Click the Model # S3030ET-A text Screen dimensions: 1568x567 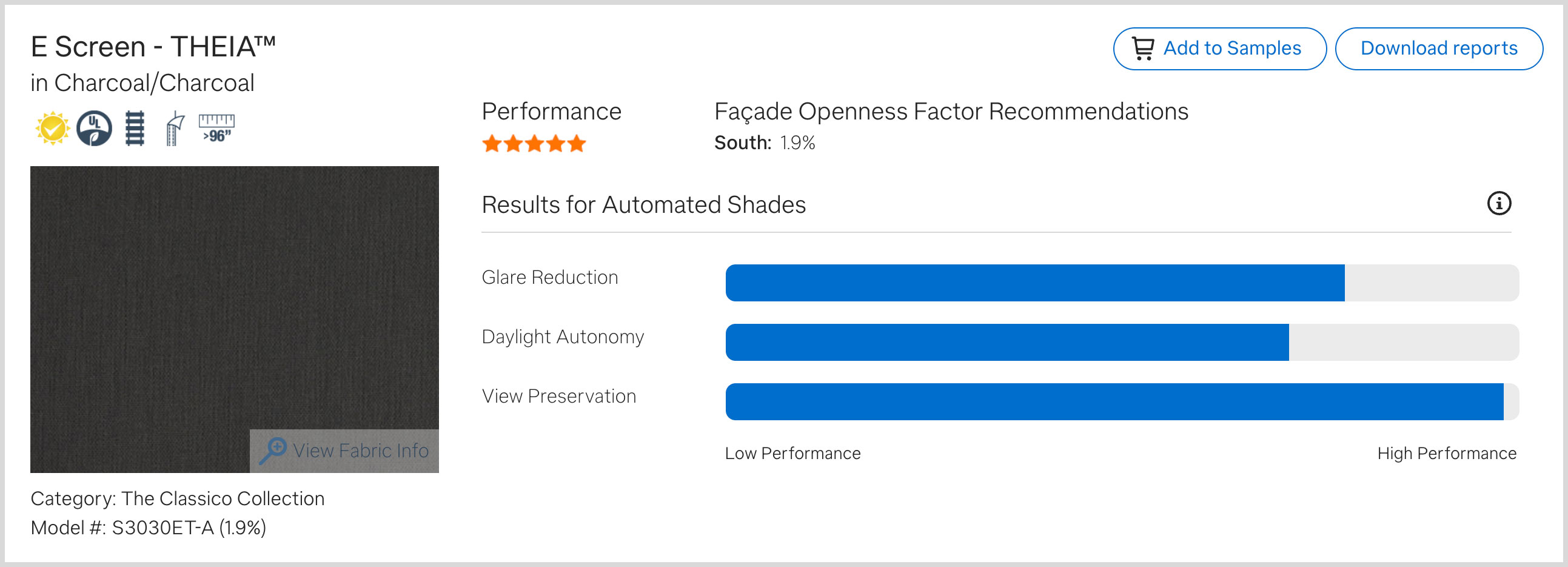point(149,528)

■ ■ ■ ■ ■ ■ ■

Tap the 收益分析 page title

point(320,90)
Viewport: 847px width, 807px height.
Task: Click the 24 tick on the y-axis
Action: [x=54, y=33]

■ ■ ■ ■ ■ ■ ■

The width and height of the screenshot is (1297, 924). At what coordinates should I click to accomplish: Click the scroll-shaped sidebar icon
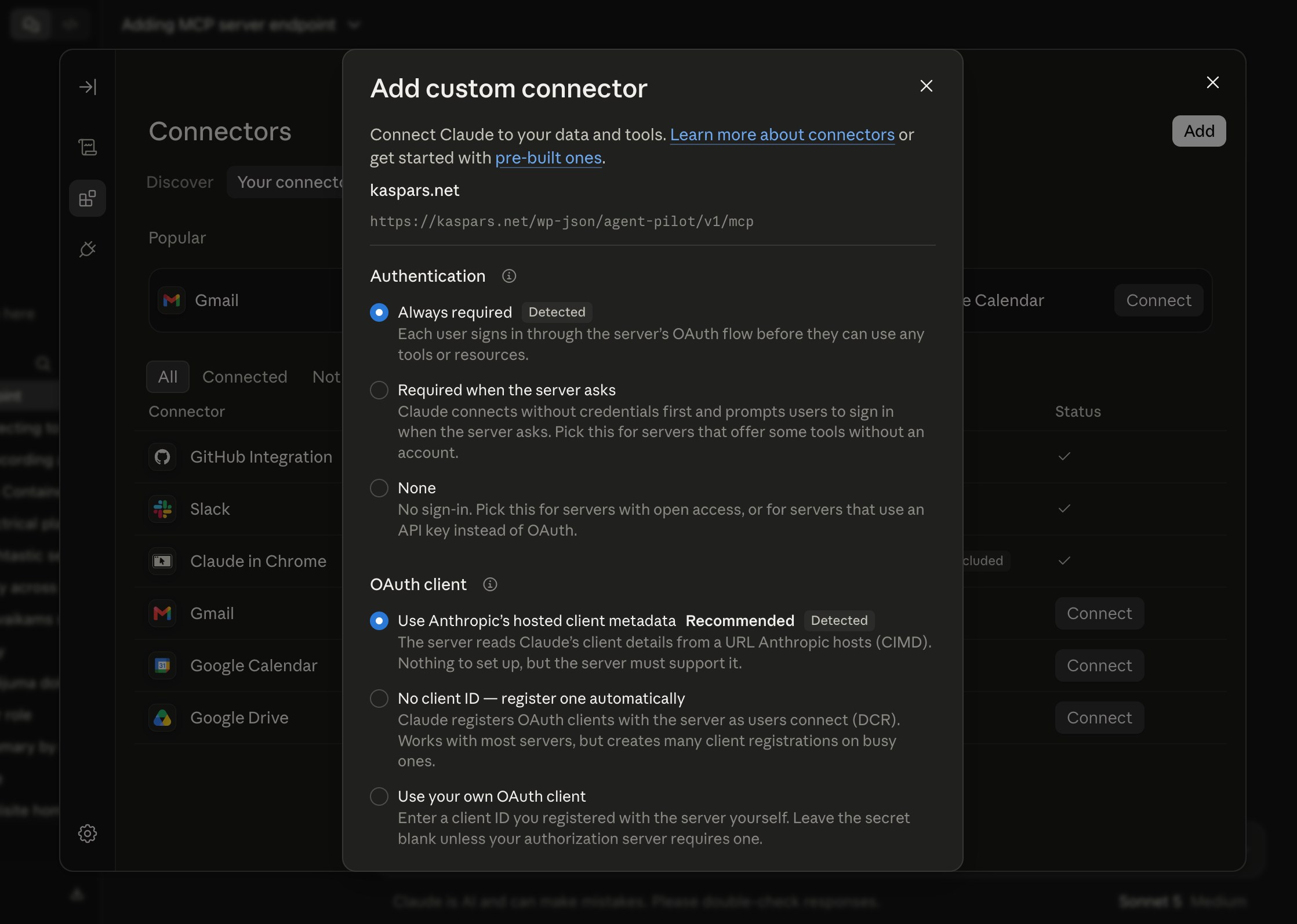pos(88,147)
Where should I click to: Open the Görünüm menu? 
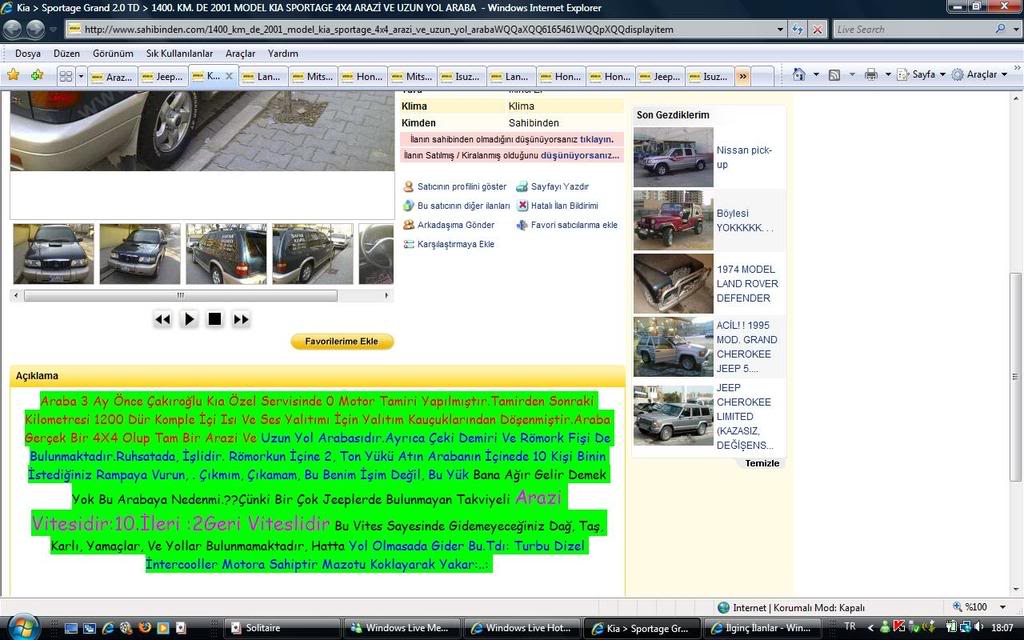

■ ■ ■ ■ ■ ■ ■

#### [EXERCISE AIM]
Transcribe only the lines above that start at the line containing "The width and" and end at the line containing "Where should I". Omit pictures.

#### [YOUR RESPONSE]
The width and height of the screenshot is (1297, 924). At what coordinates should I click to accomplish: Click the scroll-shaped sidebar icon
pos(88,147)
Where should I click to: Open the Görünüm menu? 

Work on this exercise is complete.